How we reduced our application response times by 80% without touching a single line of code

Published in

Bethink

6 min readJan 12, 2021

As I mentioned in my previous blog post, our e-learning platform traffic varies heavily over time. It reaches its peak just before the final exams — in February and September.

As the traffic grows, CPU and memory resources use grows too — the application needs to scale well to avoid consuming all available server resources.

The story behind

This became our case last week, when gradually increasing traffic caused our Kubernetes cluster available resources to shrink rather rapidly.

CPU usage (green line) vs requested resources as defined by k8s pods

We started 2021 with almost doubled CPU usage when compared to Christmas period. Then, on 7th January our site stopped responding! The only quick way to fix it was to increase the requested resources on k8s level — surely a dead-end street. That’s why we decided to create a small, three person task force to take a better look at the root cause the following day.

Elastic APM gives a hint

We use Elastic APM to take a deeper look into the performance of specific aspects of our application. With APM set up on production we are able to dive into a single request and see what kind of operations are performed as a part of it — database queries, Redis operations, HTTP requests.

That’s exactly what we did. We noticed that there is a great part of request time that is not used by any of these three, aforementioned operations. It seems that either there’s asleep call inside the code or that something consumes quite a lot of CPU or I/O (cryptocurrency mining?). Something that is not visible when looking at requests through Elastic APM.

We observed similar thing on a local instance of Elastic APM. This made debugging the issue way easier.

Low-level tools to the rescue

It quickly became clear that we need to dig deeper into the issue. Together we identified two paths to follow — install PHP profiling tool and analyse what PHP processes are actually spending so much time on. I followed the latter path.

Because we all love acronyms… Source: https://dilbert.com/strip/1993-01-12

In the past (when “PHP 5.4 running as the Apache module” was the state of the art) I used strace several times to debug performance issues. I said to myself — why not give it a chance again? It will give me a better, deeper look into what PHP actually does when handling the end-user request.

We use Docker containers on our local development environments, so first thing needed was to turn on sharing of PID address space between container and the host OS (that is “my laptop” in plain English).

$ pgrep php-fpm | paste -s 1264900 1265153 1265294 1265295 1677937 1678513 1679069

Now I was able to inspect locally running php-fpm processes from my laptop using strace.

$ sudo strace -t -s 1024 -f $(pgrep php-fpm | paste -s | sed -e 's/\([0-9]\+\)/-p \1/g' -e 's/\t/ /g')

After a few minutes of going through the waterfall of lines and grepping quite a noisy strace output I managed to get something easier to read and understand.
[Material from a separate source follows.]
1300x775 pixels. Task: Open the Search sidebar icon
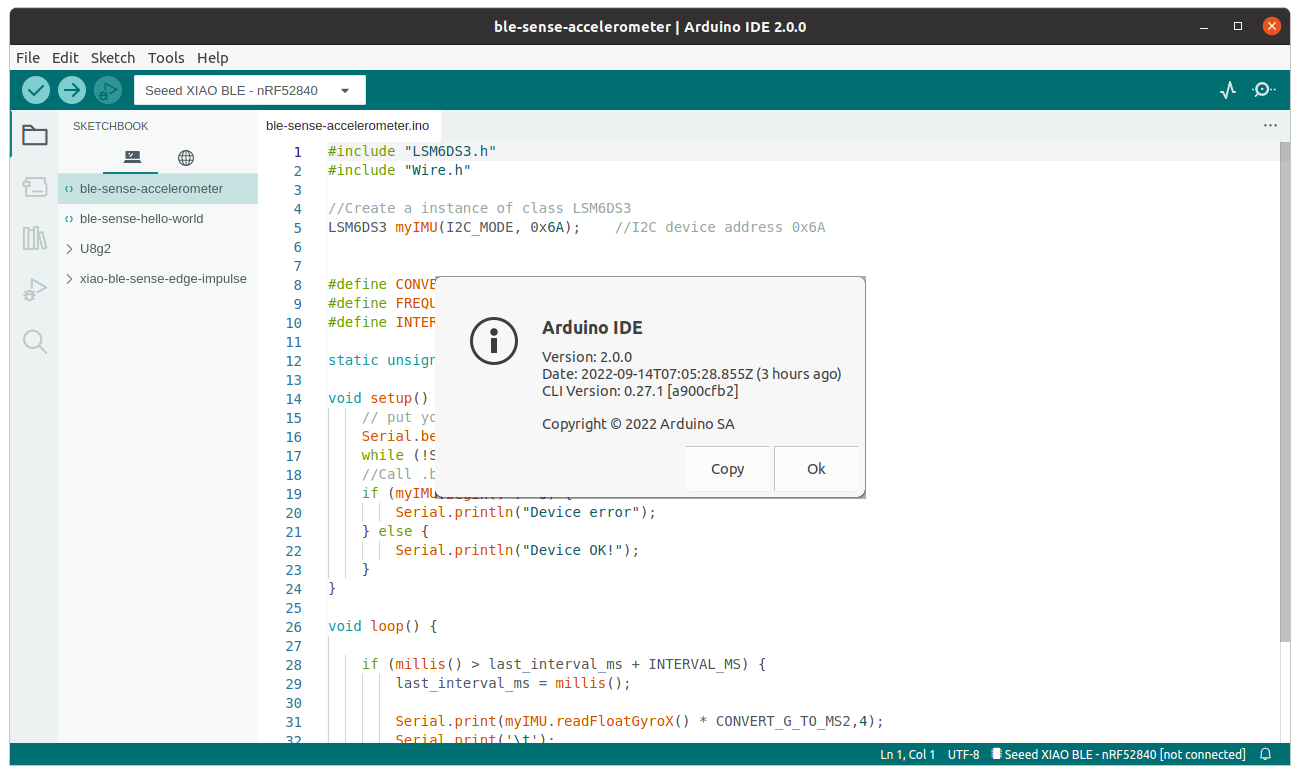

And what I saw, was actually a bit hard to understand:

[pid 1679069] 11:39:59 open("/code/bethink/wnl-platform/app/Models/Order.php", O_RDONLY) = 7
[pid 1679069] 11:39:59 open("/code/bethink/wnl-platform/app/Http/Controllers/Api/Transformers/OrderTransformer.php", O_RDONLY) = 7
[pid 1679069] 11:39:59 open("/code/bethink/wnl-platform/app/Models/Order.php", O_RDONLY) = 7
[pid 1679069] 11:39:59 open("/code/bethink/wnl-platform/app/Http/Controllers/Api/Transformers/OrderTransformer.php", O_RDONLY) = 7
[pid 1679069] 11:39:59 open("/code/bethink/wnl-platform/app/Models/Order.php", O_RDONLY) = 7
[pid 1679069] 11:39:59 open("/code/bethink/wnl-platform/app/Http/Controllers/Api/Transformers/OrderTransformer.php", O_RDONLY) = 7
[pid 1679069] 11:39:59 open("/code/bethink/wnl-platform/app/Http/Controllers/Api/Transformers/OrderTransformer.php", O_RDONLY) = 7

Yes, it seemed that PHP opens and reads the same file several times in a row! A quick “uniq, sort and grep” magic showed that some files were open even 18 times (!) in the same request. Overall — a simple request performed over 880 file open operations!

Something was obviously going wrong here. OS does have the file cache, but seriously, PHP — reading the same files over and over again?!

And then a few seconds later I recalled one PHP extension…

opcache

Zend’s opcache documentation says:

The Zend OPcache provides faster PHP execution through opcode caching and optimization. It improves PHP performance by storing precompiled script bytecode in the shared memory. This eliminates the stages of reading code from the disk and compiling it on future access. In addition, it applies a few bytecode optimization patterns that make code execution faster.

“eliminates the stages of reading code from the disk and compiling it on future access” — this sounds like something we’re looking for. Thanks, opcache.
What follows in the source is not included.